--- TASK REQUIREMENTS ---
Given the listing below, output exactly the line containing "Instruction: Open the Уведомления tab" and every line after it through the end.
___ THE INPUT
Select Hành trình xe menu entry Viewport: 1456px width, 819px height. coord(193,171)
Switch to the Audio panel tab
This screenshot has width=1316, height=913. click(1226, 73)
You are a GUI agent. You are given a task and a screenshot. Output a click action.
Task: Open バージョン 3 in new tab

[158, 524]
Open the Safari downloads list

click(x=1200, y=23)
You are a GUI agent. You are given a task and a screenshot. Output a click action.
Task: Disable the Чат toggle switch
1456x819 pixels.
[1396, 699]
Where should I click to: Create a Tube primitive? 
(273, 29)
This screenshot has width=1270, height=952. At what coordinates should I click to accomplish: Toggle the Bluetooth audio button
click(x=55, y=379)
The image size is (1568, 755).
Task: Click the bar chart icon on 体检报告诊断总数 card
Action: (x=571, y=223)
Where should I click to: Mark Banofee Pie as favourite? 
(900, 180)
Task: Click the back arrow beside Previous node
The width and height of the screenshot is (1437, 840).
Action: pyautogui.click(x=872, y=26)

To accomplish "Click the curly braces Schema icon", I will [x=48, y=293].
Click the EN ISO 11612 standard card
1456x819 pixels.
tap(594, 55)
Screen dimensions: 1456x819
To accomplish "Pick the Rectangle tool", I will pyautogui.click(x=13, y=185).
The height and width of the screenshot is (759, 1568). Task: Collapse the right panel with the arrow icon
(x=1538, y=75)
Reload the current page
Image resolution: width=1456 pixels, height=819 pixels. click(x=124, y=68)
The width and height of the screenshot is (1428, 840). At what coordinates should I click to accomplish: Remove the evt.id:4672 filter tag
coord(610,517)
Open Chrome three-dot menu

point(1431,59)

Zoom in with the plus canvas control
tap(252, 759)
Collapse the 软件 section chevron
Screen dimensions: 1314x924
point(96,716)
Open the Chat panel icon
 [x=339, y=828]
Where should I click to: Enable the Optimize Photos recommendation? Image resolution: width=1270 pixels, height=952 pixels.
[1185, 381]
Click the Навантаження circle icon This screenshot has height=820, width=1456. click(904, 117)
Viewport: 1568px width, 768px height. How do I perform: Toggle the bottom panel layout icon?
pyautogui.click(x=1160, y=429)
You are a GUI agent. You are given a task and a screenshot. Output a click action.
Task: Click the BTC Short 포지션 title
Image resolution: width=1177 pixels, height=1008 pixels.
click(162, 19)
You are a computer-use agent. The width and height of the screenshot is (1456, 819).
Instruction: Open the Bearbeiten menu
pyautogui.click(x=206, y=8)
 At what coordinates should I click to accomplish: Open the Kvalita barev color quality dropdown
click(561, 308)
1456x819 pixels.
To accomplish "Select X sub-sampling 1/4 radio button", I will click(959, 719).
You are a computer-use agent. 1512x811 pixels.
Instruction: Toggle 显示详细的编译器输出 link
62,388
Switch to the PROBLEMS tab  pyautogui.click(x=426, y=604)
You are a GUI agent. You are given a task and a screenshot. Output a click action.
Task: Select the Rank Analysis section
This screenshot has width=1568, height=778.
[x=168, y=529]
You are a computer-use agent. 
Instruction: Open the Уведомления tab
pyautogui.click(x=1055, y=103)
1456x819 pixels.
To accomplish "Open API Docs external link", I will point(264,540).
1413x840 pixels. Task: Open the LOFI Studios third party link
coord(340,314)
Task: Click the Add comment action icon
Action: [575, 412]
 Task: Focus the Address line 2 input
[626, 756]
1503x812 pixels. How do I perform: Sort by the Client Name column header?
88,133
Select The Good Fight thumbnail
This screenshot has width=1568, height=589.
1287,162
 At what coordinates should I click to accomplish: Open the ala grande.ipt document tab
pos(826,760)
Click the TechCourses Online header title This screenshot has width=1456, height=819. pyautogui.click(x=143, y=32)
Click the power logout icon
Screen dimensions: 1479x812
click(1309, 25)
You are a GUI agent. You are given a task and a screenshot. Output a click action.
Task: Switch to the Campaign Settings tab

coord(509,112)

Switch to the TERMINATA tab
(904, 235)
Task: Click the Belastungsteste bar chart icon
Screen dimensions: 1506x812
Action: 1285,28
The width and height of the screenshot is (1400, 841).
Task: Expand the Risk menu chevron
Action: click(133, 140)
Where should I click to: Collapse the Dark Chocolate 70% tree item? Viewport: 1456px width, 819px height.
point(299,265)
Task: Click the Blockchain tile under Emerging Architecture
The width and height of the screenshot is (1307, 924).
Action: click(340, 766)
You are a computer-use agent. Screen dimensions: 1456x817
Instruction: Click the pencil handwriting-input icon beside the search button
______
--- ANSWER SPACE ---
Instruction: Open the Уведомления tab
pyautogui.click(x=1055, y=103)
1456x819 pixels.
To accomplish "Open API Docs external link", I will point(264,540).
1413x840 pixels. Task: Open the LOFI Studios third party link
coord(340,314)
Task: Click the Add comment action icon
Action: [575, 412]
 Task: Focus the Address line 2 input
[626, 756]
1503x812 pixels. How do I perform: Sort by the Client Name column header?
88,133
Select The Good Fight thumbnail
This screenshot has width=1568, height=589.
1287,162
 At what coordinates should I click to accomplish: Open the ala grande.ipt document tab
pos(826,760)
Click the TechCourses Online header title This screenshot has width=1456, height=819. pyautogui.click(x=143, y=32)
Click the power logout icon
Screen dimensions: 1479x812
click(1309, 25)
You are a GUI agent. You are given a task and a screenshot. Output a click action.
Task: Switch to the Campaign Settings tab

coord(509,112)

Switch to the TERMINATA tab
(904, 235)
Task: Click the Belastungsteste bar chart icon
Screen dimensions: 1506x812
Action: 1285,28
The width and height of the screenshot is (1400, 841).
Task: Expand the Risk menu chevron
Action: click(133, 140)
Where should I click to: Collapse the Dark Chocolate 70% tree item? Viewport: 1456px width, 819px height.
point(299,265)
Task: Click the Blockchain tile under Emerging Architecture
The width and height of the screenshot is (1307, 924).
Action: click(340, 766)
You are a computer-use agent. Screen dimensions: 1456x817
Instruction: Click the pencil handwriting-input icon beside the search button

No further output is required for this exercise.